__TASK GOAL__: Although the entries hold pictures, only their words are printed back, exactly as given.

Saved entries:
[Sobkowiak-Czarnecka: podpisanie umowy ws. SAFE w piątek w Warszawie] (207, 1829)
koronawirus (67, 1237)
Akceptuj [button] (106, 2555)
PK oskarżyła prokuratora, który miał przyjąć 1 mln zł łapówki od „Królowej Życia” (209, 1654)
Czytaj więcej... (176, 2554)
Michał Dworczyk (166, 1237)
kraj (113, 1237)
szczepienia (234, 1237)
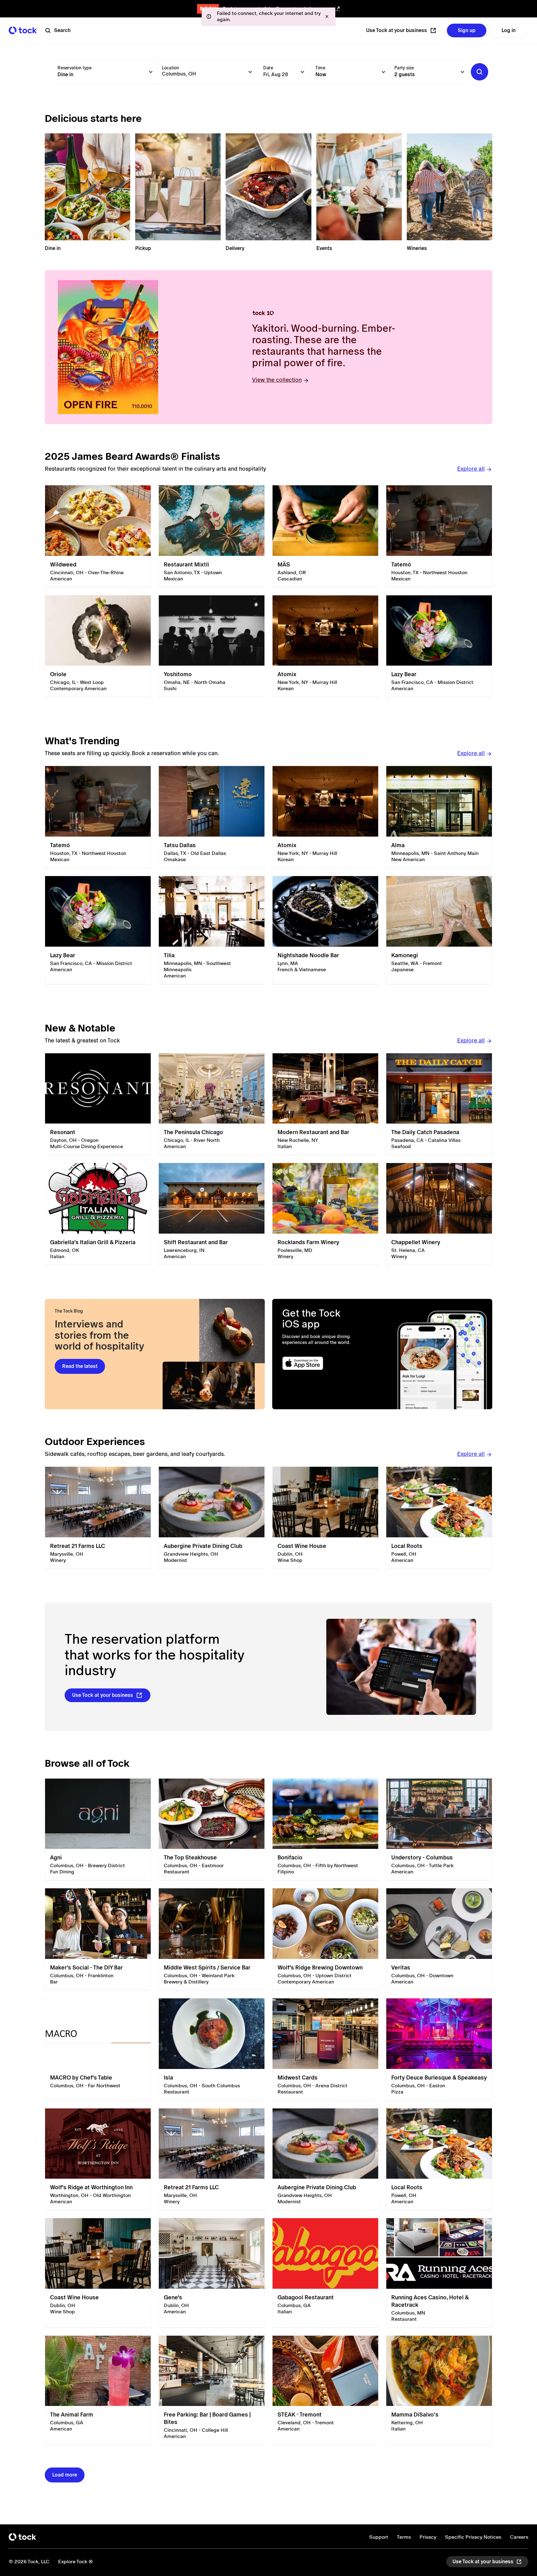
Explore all (471, 468)
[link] (98, 536)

__WRITTEN ANSWER__:
[Sobkowiak-Czarnecka: podpisanie umowy ws. SAFE w piątek w Warszawie] (207, 1829)
koronawirus (67, 1237)
Akceptuj [button] (106, 2555)
PK oskarżyła prokuratora, który miał przyjąć 1 mln zł łapówki od „Królowej Życia” (209, 1654)
Czytaj więcej... (176, 2554)
Michał Dworczyk (166, 1237)
kraj (113, 1237)
szczepienia (234, 1237)
Explore all (471, 468)
[link] (98, 536)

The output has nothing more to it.